W8MD Bariatric Medicine Practice Guidelines
W8MD affiliated physicians use evidence base medicine with thorough understating of obesity and over 50 of its associated conditions. Adapted based on ASBP guidelines, our practice guidelines use the latest evidence in medical research. As bariatric medicine experts, we understand the complex hormonal and metabolic effects of obesity, specifically insulin resistance which plays a key role in increasing the risk associated with obesity.
A. Initial Patient Work-Up
The course of treatment will be based on the patient’s history, physical examination, laboratory work and ECG (when indicated). The focus of the practice will be extensive education on the effects of metabolic syndrome, insulin resistance, inflammation, with counseling on behavior modification and nutrition. If these tests were performed recently by other health care providers, we can work with you to obtain copies of these tests that might have been ordered by their primary care providers such as lipid profiles, TSH, EKG etc. to the extent possible. We also intend to involve the patient’s other care givers, especially the primary care provider, in the long term management of the patients obesity associated conditions such as lipid management, hypothyroidism etc. The practice will focus on Behavior therapy, nutrition counseling, eating disorder management, and meal replacement plans.
A history of each patient will be taken and recorded. It will include an evaluation of dietary status, a weight history and a history of mental status. Whenever this is a self-fill-in, or computerized history, or one taken by assistants, our physicians will personally evaluate significant positive responses and make appropriate notations.
2. Physical Examination
The physical examination will include the following:
a. Height, weight, blood pressure and pulse.
b. Additional examinations will be done which are appropriate for the patient’s age and state of health. Usually this would include examinations of the head, neck, thyroid, heart, lungs, abdomen and extremities. The patient’s records will indicate the status of observations made.
3. Diagnostic Studies
a. Laboratory Work: An “executive-type” profile including testing for thyroid function (TSH suggested), liver, kidney function, lipid profile, fasting blood sugar, uric acid, urinalysis, HgA1c etc. will be completed in addition to other laboratory work if indicated. If these tests were ordered recently by other providers, a copy will be requested.
b. Electrocardiogram: Required if there is reasonable evidence of present or past significant cardiac
disease. In addition, the potential value of an ECG will be considered if coronary heart risk factors are present; e.g., hypertension, hyperglycemia, dyslipidemias or a strong family history of cardiac
c. Optional Tests: Body composition using skinfolds, infrared or impedance testing may be performed as additional testing. Other tests may be included at the discretion of our physicians/physician extenders.
4. Patient Counseling
Appropriate counseling will be given to patients on proper eating habits, exercise, behavior modification, medications and other aspects of therapy, prior to and during the weight loss program. When prior medical records can be obtained indicating any of the above procedures have recently been completed, our physicians will try to avoid unnecessary duplication by performing only those exams needed to complete the bariatric work-up.
5. Return Visits
Our physicians will provide adequate periodic follow-up and counseling for the patient.

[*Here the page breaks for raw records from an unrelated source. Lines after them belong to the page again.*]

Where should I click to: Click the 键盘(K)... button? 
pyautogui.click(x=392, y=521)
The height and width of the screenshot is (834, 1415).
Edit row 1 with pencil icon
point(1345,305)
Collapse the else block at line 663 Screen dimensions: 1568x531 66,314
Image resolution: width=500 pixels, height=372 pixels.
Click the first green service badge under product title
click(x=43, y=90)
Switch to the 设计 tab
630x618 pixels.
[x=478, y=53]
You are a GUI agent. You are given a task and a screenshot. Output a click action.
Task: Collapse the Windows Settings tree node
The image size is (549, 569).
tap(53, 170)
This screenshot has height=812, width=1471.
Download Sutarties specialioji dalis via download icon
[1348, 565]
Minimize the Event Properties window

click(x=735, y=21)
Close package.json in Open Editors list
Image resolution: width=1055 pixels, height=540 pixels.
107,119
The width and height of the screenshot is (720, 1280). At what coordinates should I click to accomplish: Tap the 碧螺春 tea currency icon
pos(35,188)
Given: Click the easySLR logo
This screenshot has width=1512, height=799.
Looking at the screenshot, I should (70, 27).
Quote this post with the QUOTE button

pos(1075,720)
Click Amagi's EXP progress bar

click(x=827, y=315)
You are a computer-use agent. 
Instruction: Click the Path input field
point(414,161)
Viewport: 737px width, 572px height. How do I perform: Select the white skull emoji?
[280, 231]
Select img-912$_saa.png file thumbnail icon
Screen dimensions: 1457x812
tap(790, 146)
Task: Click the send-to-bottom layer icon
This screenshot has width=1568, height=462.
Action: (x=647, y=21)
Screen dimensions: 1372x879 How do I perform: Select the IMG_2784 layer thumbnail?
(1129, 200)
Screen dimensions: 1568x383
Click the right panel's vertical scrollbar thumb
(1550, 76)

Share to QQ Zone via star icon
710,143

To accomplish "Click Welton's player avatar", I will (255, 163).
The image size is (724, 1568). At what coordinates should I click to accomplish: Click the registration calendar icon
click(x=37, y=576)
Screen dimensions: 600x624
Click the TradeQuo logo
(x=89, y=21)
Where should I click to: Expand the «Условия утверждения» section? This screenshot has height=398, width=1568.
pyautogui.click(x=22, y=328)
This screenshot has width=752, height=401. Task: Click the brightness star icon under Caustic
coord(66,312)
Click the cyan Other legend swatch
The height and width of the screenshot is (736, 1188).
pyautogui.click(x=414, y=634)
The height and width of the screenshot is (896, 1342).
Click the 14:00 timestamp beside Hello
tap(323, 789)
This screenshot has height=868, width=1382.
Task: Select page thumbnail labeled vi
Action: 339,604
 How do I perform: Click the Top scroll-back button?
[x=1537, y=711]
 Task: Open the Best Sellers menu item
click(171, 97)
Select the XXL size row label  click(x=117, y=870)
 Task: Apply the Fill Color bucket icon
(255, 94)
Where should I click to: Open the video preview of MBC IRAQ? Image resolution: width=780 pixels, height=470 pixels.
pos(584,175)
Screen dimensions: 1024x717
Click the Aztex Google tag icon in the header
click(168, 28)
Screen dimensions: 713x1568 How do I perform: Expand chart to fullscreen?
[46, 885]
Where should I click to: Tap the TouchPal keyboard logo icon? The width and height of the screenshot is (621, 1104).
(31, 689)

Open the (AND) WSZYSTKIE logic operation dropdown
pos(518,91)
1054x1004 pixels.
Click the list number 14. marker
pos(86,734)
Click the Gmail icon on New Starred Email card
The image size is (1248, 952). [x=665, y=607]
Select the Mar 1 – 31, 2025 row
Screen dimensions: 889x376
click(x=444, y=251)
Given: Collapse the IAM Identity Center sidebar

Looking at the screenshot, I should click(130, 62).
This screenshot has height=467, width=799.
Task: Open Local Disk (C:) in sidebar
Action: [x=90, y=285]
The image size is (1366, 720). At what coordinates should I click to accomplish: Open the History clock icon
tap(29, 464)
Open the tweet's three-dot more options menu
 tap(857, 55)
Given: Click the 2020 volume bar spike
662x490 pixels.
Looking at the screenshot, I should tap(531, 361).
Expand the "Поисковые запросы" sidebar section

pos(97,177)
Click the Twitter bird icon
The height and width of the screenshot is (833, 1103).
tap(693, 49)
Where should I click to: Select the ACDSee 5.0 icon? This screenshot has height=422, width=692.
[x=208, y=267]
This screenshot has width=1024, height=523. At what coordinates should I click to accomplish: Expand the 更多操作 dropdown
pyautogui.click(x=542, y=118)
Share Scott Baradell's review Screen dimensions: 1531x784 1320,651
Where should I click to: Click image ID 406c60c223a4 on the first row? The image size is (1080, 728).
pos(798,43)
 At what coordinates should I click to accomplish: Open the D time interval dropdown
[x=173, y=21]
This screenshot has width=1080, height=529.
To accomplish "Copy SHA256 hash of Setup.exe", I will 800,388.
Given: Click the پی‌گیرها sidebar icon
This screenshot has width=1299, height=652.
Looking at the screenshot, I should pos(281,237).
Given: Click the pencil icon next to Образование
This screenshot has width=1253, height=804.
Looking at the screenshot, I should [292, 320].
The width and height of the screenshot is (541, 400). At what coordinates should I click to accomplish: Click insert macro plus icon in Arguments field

B. Medications and Other Therapeutic Modalities
1. Our bariatric medicine physicians will weigh the potential benefits and risks of any medication or modality used. Significant sources of such information include journal articles, experience of colleagues, labeling, textbooks, The ASBP Anorectic Usage Guidelines, and personal education, training and experience. Each of these sources may provide valuable information, and no single source will be used to the exclusion of others.
2. When appropriate, the bariatrician will provide information on the benefits and risks of the proposed treatment modalities to be used and will inquire as to the patient’s understanding of the benefits and risks.
3. When medications are dispensed, they will be packaged and labeled in accordance with applicable laws and appropriate records will be kept.
A program, as developed by Dr Tumpati, will be provided for helping the patient in maintaining the weight loss that has been achieved.
D. Meal Replacements
A meal replacement program that aims to limit the choices to the patients and provide a balanced low calorie, low carbohydrate diet will be made available to the patients that might be interested in these products.